Each line from the beginning of the data below through the line containing "Договор о самостоятельной" should be repeated exactly, please.

(Pixel coordinate grounding data)
* * *

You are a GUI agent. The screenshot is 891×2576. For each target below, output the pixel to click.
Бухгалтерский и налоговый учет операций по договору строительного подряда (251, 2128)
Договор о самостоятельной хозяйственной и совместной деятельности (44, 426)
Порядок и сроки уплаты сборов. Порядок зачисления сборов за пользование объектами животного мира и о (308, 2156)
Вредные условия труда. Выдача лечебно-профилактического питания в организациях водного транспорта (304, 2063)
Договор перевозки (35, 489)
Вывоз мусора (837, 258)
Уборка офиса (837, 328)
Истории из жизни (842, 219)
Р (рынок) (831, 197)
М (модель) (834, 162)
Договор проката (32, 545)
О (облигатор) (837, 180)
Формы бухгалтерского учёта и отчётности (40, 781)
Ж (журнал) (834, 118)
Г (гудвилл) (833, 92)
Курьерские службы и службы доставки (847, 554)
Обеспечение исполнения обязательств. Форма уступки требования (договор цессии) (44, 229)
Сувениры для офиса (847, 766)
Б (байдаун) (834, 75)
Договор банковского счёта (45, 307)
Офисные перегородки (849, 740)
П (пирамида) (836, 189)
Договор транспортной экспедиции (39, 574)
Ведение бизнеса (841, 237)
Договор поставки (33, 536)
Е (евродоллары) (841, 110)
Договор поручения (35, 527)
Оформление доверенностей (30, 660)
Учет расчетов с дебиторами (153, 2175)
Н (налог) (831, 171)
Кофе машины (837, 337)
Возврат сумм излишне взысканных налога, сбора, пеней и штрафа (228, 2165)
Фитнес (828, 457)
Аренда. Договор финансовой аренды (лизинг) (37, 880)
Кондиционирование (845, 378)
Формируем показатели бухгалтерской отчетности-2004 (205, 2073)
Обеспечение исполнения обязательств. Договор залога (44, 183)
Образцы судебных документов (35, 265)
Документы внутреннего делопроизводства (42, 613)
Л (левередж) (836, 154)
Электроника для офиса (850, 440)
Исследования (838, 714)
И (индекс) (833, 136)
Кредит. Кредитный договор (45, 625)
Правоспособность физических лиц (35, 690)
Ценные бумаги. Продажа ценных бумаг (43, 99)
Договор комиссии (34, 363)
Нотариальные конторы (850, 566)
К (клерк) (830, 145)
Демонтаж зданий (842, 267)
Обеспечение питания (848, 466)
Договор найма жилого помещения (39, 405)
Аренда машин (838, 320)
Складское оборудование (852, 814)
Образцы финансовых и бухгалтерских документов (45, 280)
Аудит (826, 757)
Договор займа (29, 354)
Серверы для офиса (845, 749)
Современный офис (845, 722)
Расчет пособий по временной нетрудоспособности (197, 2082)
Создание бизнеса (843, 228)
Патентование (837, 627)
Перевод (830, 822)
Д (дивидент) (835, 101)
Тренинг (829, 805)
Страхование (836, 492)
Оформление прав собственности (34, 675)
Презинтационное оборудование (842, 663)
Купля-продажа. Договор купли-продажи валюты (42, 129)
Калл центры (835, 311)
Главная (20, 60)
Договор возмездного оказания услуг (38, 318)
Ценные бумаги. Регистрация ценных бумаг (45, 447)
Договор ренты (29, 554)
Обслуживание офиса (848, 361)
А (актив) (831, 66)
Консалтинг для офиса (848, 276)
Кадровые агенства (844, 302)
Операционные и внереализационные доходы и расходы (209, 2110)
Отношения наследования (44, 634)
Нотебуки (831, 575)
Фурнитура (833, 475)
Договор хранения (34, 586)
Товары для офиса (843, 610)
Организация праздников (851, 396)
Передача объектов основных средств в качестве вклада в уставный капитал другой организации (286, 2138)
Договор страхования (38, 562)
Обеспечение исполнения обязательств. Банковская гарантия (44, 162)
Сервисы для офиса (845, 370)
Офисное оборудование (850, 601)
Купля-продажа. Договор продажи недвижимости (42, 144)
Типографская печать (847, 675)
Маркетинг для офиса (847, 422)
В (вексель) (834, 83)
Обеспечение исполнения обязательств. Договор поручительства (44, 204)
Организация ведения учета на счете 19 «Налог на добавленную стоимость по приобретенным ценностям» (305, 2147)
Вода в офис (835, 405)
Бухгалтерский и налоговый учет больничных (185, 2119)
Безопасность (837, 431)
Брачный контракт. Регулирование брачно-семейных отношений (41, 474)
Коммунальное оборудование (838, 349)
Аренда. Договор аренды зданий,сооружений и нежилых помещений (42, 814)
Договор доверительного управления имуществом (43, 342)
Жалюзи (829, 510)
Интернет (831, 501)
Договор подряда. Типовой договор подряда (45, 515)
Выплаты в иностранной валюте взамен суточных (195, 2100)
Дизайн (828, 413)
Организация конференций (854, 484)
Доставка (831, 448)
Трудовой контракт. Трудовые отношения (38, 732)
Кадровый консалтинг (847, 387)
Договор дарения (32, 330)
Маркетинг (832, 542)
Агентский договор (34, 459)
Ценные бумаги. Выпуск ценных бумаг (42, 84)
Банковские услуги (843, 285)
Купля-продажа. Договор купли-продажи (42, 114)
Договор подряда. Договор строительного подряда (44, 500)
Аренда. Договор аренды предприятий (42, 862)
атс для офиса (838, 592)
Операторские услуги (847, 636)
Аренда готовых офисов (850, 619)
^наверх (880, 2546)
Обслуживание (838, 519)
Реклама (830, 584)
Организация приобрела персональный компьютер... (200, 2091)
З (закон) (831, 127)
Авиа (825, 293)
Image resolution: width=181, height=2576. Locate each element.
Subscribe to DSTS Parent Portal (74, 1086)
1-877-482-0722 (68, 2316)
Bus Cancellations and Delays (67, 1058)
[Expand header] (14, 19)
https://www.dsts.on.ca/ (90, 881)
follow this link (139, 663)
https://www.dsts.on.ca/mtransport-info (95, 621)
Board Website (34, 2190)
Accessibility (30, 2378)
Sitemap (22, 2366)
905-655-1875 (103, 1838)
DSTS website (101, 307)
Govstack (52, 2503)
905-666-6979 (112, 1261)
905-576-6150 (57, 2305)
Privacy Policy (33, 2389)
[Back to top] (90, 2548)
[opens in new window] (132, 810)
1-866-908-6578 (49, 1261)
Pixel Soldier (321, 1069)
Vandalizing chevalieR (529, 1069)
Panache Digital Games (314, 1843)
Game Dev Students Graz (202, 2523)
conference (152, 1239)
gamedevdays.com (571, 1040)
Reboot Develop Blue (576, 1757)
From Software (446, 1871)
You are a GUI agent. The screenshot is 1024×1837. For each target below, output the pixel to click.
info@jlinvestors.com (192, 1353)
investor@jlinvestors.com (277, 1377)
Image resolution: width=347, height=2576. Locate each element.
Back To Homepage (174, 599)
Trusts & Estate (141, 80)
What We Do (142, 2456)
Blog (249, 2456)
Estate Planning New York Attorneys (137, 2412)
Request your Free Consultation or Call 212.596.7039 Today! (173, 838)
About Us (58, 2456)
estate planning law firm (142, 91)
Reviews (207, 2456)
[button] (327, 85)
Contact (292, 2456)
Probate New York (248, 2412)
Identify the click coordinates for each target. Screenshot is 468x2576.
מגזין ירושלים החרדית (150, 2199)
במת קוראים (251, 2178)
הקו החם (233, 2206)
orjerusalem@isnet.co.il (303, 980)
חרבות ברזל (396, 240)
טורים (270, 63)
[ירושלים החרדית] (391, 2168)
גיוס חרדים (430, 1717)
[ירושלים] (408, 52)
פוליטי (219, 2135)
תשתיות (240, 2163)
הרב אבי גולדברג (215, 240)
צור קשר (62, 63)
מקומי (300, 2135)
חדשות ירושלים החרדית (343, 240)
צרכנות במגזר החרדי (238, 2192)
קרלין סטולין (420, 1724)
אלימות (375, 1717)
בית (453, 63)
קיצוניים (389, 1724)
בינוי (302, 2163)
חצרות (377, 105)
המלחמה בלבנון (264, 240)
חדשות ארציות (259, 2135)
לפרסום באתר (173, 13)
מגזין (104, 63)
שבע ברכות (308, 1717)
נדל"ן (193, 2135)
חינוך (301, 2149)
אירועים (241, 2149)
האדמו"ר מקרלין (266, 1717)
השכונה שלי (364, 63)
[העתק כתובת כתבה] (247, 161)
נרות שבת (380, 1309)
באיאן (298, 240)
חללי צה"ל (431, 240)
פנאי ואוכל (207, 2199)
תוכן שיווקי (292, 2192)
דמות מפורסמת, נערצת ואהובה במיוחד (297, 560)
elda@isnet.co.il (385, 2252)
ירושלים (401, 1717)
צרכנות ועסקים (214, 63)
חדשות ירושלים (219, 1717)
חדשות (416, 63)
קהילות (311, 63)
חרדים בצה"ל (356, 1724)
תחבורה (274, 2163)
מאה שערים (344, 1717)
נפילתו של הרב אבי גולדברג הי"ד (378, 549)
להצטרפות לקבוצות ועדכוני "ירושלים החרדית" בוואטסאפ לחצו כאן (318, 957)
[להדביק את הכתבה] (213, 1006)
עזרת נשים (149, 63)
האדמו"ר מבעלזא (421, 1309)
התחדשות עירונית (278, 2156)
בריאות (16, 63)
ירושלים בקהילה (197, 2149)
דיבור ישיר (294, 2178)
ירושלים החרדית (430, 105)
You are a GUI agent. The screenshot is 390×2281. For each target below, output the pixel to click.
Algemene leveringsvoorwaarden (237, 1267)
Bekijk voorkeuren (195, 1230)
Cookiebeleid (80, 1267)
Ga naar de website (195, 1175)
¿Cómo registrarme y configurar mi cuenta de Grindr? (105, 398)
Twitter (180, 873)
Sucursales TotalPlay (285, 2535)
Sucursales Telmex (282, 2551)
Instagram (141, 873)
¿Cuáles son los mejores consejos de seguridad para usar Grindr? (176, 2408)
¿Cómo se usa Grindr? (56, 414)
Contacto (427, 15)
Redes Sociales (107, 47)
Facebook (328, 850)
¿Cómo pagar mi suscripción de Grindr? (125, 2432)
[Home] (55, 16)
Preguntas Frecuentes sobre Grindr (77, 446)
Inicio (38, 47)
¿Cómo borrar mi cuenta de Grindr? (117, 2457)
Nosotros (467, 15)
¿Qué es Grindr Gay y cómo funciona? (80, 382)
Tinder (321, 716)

* * *

Output:
You are a GUI agent. The screenshot is 891×2576. For each target below, output the pixel to click.
Бухгалтерский и налоговый учет операций по договору строительного подряда (251, 2128)
Договор о самостоятельной хозяйственной и совместной деятельности (44, 426)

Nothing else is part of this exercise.